The EU chemicals net trade surplus continued to grow, reaching a record € 48.8 billion during 2013. The biggest surplus — of € 15 billion, up € 0.9 billion — was with non-EU countries in Europe, including Russia. The EU chemicals trade surplus with Asia – excluding Japan and China — reached € 7.3 billion, € 2.3 billion more than during 2012. The EU net chemicals trade surplus with China decreased slightly from € 1.5 billion in 2012 to € 1.3 billion in 2013. And the United States continued to reduce its chemicals trade deficit with the European Union, which fell by € 2.1 billion to € 6.4 billion.

Petrochemicals output continued to contract in January 2014, down by 4.2 % compared with December 2013. This steep drop was partially offset by a 7.2 % surge in output of polymers and a 6.0 % expansion in basic inorganics. Specialty chemicals grew by 4.9 % month-on-month while consumer chemicals output rose 3.3 %. Petrochemicals monthly output has continued to perform below trend growth rates since September 2011.

EU chemical producer prices in January were down 2.8% year-on-year, with petrochemicals prices down 5.1 %. But in 2013 overall, producer prices remained 11.8 % higher than the pre-crisis, full-year peak reached in 2008.

Sales increased in December 2013 for the sixth consecutive month. Year-on-year, December sales were up 2.3 %. However, total EU chemicals sales during 2013 were 3.3 % lower than during 2012, and just 1.1 % higher than the pre-crisis, full-year peak reached in 2008.

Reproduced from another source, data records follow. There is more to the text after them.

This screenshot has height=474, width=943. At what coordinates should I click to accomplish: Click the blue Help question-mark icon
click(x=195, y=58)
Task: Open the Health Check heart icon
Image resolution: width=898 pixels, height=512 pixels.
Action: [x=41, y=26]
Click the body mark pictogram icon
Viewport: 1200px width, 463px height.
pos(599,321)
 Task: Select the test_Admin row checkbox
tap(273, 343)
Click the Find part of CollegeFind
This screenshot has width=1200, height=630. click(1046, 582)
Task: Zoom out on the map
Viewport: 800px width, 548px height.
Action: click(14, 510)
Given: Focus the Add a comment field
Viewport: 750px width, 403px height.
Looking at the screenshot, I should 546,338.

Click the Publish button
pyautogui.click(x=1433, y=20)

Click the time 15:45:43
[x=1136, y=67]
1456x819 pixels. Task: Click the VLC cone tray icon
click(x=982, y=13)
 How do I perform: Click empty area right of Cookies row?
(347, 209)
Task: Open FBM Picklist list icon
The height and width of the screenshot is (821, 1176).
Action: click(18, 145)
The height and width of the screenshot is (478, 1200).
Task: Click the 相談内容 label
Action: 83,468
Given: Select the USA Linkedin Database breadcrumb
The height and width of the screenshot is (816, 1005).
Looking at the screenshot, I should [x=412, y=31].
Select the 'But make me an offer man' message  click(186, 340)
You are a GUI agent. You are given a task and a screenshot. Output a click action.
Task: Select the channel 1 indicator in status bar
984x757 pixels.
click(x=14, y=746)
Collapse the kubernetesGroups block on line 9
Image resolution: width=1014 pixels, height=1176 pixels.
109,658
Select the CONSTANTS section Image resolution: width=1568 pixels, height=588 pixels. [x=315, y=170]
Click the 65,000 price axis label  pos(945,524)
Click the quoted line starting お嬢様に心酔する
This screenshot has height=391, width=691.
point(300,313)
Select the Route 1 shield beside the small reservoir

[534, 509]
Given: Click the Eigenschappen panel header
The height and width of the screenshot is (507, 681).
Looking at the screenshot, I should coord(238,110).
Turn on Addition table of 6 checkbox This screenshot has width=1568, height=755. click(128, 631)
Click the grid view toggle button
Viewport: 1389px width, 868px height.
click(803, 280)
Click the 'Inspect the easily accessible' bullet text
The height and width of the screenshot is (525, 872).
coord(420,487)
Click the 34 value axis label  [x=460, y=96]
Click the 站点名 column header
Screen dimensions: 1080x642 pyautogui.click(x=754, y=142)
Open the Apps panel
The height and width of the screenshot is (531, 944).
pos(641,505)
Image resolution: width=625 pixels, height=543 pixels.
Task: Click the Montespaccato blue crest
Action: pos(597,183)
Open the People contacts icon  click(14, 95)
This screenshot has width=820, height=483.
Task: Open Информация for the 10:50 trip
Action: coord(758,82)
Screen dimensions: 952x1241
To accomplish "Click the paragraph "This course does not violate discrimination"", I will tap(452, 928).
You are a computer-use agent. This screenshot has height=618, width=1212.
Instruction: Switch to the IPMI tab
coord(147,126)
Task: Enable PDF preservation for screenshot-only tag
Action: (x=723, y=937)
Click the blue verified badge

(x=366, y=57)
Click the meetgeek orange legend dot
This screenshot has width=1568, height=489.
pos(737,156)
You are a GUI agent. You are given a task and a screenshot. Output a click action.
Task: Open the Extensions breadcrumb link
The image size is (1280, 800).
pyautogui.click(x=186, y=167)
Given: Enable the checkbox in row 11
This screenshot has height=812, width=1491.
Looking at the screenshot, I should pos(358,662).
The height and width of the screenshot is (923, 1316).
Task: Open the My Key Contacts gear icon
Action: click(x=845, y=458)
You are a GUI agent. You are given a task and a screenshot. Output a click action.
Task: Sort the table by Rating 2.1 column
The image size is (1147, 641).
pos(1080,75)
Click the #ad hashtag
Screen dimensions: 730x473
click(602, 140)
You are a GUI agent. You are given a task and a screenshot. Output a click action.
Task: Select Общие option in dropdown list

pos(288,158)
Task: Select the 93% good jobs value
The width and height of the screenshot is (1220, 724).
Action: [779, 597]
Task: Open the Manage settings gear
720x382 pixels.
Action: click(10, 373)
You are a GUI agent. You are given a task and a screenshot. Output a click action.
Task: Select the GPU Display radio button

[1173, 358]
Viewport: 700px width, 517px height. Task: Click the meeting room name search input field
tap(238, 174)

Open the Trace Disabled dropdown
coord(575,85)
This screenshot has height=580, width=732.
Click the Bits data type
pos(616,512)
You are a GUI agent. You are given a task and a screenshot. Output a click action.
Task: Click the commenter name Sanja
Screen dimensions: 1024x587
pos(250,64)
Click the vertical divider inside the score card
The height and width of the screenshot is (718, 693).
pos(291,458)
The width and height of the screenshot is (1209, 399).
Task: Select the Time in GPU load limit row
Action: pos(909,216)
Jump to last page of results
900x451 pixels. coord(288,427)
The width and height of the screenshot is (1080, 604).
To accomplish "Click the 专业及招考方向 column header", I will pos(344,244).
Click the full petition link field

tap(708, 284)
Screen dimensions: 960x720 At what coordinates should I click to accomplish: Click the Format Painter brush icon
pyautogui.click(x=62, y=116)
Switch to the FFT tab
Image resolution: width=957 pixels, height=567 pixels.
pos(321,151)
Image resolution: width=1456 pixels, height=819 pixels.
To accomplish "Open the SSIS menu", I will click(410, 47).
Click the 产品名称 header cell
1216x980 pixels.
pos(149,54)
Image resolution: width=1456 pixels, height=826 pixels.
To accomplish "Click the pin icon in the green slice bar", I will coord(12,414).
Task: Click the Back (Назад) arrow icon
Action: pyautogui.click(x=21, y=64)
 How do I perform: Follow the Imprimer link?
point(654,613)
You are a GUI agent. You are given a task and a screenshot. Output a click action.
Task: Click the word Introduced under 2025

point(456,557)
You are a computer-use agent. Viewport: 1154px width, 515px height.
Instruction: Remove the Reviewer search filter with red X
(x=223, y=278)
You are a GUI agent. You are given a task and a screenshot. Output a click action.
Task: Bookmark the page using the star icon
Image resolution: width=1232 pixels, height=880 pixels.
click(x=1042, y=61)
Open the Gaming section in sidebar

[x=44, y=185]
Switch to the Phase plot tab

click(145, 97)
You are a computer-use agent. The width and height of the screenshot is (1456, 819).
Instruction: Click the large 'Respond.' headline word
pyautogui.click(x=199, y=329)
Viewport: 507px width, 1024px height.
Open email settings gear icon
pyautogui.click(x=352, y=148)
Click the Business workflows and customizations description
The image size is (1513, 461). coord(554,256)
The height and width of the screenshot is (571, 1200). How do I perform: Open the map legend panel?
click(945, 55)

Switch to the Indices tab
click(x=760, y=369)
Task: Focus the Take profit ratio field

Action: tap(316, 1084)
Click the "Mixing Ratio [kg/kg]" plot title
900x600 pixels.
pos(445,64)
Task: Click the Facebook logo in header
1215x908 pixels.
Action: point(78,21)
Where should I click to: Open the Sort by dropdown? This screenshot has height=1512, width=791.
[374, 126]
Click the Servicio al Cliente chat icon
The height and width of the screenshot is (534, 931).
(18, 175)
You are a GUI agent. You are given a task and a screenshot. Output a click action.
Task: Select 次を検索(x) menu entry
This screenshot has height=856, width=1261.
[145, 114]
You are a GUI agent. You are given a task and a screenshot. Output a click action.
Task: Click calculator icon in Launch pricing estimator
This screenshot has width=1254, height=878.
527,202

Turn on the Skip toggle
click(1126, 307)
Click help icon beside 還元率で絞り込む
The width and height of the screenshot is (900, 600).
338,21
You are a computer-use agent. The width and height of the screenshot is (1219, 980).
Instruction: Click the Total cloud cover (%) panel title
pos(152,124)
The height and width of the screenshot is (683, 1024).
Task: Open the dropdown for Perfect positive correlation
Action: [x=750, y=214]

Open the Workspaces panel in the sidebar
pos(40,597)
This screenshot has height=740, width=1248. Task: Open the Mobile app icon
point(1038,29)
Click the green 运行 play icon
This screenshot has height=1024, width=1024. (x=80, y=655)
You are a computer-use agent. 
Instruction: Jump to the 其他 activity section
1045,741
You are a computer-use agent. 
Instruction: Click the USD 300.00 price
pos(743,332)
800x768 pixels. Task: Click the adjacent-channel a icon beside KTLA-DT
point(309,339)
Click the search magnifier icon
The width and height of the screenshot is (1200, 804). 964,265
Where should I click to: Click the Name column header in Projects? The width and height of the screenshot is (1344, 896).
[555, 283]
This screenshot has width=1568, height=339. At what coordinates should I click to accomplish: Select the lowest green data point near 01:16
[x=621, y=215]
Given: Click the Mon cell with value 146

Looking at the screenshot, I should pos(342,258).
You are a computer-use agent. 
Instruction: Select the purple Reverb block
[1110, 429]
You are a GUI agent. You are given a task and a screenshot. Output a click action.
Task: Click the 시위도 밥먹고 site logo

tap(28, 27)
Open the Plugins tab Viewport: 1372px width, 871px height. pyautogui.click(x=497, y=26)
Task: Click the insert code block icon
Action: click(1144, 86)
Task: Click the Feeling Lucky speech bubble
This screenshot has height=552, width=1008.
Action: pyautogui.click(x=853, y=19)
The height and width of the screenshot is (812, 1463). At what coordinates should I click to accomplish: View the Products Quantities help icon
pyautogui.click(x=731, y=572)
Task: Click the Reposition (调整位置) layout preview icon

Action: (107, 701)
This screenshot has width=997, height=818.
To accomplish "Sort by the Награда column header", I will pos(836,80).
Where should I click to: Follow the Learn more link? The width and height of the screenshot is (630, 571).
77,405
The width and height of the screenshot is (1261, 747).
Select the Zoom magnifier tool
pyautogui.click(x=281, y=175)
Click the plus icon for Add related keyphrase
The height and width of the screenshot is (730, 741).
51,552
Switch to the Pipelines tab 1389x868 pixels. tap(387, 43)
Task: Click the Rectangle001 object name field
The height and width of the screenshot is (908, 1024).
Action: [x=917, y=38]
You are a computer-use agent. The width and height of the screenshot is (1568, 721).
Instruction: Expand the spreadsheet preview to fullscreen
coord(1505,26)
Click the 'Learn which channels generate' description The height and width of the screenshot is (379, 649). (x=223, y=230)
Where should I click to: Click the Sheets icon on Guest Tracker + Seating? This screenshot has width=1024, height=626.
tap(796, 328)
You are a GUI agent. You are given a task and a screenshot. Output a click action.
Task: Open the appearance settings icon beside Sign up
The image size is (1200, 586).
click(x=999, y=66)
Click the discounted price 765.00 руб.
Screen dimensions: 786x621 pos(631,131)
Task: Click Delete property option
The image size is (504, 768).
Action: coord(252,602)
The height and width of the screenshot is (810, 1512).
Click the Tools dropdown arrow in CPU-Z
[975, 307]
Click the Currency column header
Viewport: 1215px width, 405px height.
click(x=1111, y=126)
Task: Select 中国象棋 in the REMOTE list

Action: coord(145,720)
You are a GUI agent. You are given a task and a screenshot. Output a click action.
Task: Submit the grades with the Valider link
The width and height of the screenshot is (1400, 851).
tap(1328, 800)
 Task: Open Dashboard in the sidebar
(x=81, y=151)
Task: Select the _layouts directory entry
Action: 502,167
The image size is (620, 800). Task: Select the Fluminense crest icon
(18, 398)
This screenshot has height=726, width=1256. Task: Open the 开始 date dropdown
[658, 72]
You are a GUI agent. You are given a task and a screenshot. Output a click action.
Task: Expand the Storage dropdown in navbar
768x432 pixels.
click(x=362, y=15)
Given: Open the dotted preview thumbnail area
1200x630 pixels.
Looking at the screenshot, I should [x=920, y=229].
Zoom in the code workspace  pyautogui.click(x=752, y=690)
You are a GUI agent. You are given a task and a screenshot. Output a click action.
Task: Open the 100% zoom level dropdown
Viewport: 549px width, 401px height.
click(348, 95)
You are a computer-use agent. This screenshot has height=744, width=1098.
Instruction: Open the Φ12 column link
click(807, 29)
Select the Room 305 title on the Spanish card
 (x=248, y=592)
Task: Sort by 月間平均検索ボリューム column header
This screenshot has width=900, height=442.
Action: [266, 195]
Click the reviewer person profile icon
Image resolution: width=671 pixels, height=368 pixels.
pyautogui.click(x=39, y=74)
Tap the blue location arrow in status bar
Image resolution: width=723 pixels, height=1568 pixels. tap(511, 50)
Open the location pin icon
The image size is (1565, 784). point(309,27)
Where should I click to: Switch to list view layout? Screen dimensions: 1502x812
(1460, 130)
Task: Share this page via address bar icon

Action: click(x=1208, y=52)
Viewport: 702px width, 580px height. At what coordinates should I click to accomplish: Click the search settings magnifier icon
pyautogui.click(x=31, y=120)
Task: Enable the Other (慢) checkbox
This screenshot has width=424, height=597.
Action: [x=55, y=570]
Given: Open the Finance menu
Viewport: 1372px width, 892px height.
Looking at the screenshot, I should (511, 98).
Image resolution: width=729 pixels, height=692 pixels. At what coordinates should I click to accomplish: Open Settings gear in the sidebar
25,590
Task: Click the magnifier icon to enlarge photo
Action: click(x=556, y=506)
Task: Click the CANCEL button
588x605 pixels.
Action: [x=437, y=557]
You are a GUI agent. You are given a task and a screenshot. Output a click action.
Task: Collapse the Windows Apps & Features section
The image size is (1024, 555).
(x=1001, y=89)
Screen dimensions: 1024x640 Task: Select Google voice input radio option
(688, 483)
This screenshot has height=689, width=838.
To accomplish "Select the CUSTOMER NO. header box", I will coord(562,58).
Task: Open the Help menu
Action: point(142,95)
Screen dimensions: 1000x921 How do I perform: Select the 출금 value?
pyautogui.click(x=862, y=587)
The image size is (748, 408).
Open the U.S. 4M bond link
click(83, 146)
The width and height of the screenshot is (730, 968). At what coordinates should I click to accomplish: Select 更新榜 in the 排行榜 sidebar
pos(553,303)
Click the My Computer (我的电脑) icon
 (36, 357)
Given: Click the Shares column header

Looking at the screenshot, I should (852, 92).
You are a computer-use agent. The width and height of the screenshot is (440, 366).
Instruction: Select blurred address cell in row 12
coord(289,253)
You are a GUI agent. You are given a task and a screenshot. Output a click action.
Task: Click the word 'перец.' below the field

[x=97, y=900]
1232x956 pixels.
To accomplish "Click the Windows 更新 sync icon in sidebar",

The EU chemical industry confidence indicator (CCI) generated by Cefic remained flat in March. The CCI monthly reading reflected companies’ lower output expectations, though overall order books for the coming months and current stock levels improved slightly. This is in line with the EU manufacturing confidence indicator, showing a marginal decrease of 0.3 points in March 2014 compared to February 2014. During the fourth quarter of 2014 capacity utilisation in the EU chemical industry decreased slightly, to 78.8 %. It remains 6.6 % below the post-crisis peak recorded in the first quarter of 2011.